こんにちは、もとみんです。2021年1月25日発売の週刊少年ジャンプにて、松井優征先生の新作「逃げ上手の若君」がスタートしました。
松井先生といえば「暗殺教室」「魔人探偵脳噛ネウロ」などでおなじみですが、今回の「逃げ上手の若君」は歴史モノで、主人公は史上人物・北条時行とのこと。
北条時行ってちょっとマニアックですよね!?
正直わたくしめは、最初きいたとき「誰だっけ?」と思いました。すまん、時行…!
しかし、おそらく多くの人がそう思ったとおもうんですよ。たとえばNHK大河ドラマだって主人公になるのはたいがい有名な人物ですし、創作作品の題材に選ばれるのはおおよそ信長とか秀吉とか家康とかビックネームです。
しかし時行…このある意味マニアックな題材に、「ふお~これを週刊少年ジャンプでやるんだ!」と驚きました。もっといえば、史上人物をあつかうこと自体に驚きました。だってジャンプだったら、時行をもとにしたファンタジーでもマッチしそうじゃないですか??
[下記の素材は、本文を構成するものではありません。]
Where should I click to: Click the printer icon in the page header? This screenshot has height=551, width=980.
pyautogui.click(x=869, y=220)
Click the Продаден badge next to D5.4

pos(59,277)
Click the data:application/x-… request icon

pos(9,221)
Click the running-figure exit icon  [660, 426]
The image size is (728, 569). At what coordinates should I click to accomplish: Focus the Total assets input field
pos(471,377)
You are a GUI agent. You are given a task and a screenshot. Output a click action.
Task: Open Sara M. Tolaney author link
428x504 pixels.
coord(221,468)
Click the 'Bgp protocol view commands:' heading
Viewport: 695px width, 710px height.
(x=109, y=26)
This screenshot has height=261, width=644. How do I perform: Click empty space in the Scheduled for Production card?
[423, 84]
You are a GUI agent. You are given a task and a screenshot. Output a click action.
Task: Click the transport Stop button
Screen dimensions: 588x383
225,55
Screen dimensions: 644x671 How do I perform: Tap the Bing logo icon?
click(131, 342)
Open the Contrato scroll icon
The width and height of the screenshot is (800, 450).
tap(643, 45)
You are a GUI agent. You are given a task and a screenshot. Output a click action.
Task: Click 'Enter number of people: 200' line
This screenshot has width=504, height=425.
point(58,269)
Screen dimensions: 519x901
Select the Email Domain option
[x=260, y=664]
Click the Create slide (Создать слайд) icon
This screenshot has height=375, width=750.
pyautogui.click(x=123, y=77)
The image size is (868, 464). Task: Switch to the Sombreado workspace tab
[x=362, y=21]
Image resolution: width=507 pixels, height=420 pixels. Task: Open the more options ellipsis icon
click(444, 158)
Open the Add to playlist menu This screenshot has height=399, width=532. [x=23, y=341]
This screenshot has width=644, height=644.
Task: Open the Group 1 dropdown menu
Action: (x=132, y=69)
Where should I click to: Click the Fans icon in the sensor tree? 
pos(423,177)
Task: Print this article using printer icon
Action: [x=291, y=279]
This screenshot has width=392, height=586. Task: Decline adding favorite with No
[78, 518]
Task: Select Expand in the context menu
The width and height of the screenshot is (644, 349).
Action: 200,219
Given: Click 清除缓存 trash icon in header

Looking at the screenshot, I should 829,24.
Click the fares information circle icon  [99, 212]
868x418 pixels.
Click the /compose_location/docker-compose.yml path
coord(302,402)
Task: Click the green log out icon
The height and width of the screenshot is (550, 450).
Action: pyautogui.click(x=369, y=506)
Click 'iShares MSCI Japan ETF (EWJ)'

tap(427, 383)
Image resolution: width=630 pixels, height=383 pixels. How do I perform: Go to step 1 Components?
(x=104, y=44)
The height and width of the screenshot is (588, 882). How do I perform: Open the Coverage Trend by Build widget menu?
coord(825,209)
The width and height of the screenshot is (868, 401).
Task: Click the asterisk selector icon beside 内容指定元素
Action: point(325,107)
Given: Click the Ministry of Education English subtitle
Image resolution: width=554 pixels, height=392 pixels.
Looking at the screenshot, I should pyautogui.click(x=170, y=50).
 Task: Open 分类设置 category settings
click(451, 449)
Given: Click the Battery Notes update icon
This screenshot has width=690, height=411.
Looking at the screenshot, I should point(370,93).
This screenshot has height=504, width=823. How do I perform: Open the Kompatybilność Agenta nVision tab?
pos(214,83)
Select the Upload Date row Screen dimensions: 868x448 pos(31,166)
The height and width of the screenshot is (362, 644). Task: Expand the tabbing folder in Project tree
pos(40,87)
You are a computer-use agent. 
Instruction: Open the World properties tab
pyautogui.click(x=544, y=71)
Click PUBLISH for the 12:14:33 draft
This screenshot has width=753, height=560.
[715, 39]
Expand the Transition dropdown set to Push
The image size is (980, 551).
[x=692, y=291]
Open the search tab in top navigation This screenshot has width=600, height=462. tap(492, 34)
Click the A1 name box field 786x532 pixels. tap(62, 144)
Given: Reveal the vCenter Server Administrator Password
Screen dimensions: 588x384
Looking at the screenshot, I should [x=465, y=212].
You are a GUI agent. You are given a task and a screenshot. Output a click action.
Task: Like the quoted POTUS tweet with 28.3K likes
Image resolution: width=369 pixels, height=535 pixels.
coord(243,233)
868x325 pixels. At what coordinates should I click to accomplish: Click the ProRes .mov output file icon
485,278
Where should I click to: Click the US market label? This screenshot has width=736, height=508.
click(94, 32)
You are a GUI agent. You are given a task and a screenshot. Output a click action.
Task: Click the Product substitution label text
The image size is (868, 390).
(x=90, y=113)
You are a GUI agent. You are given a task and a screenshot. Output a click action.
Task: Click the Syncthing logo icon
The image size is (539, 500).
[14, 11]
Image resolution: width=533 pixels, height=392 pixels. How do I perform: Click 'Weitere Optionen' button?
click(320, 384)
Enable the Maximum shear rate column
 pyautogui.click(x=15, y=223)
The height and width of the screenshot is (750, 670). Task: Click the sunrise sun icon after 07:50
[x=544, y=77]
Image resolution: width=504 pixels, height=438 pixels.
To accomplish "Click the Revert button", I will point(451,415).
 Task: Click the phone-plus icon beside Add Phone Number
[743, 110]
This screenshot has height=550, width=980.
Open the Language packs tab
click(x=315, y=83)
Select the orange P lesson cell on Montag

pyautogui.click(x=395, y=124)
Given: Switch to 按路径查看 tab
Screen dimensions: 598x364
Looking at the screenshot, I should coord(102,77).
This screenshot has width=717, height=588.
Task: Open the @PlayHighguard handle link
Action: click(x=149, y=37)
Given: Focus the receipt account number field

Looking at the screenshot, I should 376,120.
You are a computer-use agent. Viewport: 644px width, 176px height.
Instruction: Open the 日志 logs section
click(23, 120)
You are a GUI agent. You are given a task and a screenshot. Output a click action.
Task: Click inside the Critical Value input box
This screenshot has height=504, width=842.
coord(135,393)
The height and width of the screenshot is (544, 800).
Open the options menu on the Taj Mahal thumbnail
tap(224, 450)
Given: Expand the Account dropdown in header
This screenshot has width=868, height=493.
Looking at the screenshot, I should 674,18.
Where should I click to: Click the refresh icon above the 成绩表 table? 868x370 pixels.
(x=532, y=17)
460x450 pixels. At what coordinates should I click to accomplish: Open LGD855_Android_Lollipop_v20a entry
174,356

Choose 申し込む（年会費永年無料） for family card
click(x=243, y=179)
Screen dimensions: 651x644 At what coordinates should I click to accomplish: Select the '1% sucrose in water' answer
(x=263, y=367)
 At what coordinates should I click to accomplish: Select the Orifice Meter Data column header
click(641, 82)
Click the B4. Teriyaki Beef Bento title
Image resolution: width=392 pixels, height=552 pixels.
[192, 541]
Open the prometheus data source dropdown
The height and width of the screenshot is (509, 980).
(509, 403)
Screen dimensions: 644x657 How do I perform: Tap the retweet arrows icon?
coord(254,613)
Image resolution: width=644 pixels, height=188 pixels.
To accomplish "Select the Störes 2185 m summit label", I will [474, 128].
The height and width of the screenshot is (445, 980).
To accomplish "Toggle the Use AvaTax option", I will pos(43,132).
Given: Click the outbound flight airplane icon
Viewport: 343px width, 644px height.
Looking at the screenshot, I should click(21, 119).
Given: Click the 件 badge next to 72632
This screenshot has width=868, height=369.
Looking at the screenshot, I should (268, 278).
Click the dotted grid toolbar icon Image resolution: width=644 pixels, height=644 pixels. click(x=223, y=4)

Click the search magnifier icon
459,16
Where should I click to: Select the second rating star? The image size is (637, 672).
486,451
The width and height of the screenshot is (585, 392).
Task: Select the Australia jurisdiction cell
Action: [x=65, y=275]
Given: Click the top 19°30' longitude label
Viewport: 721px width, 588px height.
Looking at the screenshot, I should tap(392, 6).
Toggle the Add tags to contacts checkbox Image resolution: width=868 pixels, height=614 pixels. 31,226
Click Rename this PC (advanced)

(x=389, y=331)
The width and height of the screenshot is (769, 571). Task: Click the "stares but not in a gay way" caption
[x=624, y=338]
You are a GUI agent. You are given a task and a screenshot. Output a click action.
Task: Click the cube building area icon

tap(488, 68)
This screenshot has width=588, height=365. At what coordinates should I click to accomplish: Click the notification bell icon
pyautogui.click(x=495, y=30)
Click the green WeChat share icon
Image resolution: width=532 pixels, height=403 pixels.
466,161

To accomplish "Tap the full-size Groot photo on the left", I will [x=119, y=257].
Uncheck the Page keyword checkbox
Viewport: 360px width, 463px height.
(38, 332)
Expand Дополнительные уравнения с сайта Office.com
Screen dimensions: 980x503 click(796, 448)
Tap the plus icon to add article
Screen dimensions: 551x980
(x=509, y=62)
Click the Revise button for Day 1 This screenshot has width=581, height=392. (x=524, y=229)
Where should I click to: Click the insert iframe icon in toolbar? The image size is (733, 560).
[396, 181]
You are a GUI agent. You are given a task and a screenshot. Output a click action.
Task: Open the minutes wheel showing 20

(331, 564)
そんなわけで、この衝撃の事実に驚いたので、いまこうしてブログを書いております。
前回「鬼滅の刃」のことを書いたのですが、今回はそれと交えていろいろ思ったことを書いていこうかなあと思います。
そもそも北条時行ってどんな人?
そもそも北条時行ってどんな人?ということなのですが、、
一言でいえば、
足利尊氏に対抗しまくって鎌倉幕府再興を狙った人
です。
北条氏といえば、鎌倉幕府の執権職を代々行っていた一族です。
鎌倉幕府はそもそも源頼朝がひらいたことでスタートし、将軍+執権という二人三脚状態で幕府をおさめていました。
初代将軍はもちろん源頼朝ですが、源氏の支配が続いたのは頼朝含め3代まで。そのころにはすっかり執権・北条氏が「へっへっへ、将軍なんて所詮傀儡よ…ニヤリ」レベルに幕府を牛耳っておりました。なんか源がかわいそうな気がしてきた…涙
しかし朝廷側の後醍醐天皇とドンパチやった結果、時行の父ちゃんである第14執権・北条高時および北条一族は自害し、鎌倉幕府は崩壊。こうして後醍醐天皇が政治をおさめることになったわけですが、鎌倉幕府の再興をもくろむ北条一族の残党は諸国で戦いを起こし、北条時行も蜂起することになりました。
時行が生涯かけて戦ったのは、かの有名な足利尊氏です。
尊氏といえば室町幕府をひらいた人物ですが、そんなひとと生涯かけてドンパチしてたなんて胸熱すぎます。すげーよ時行!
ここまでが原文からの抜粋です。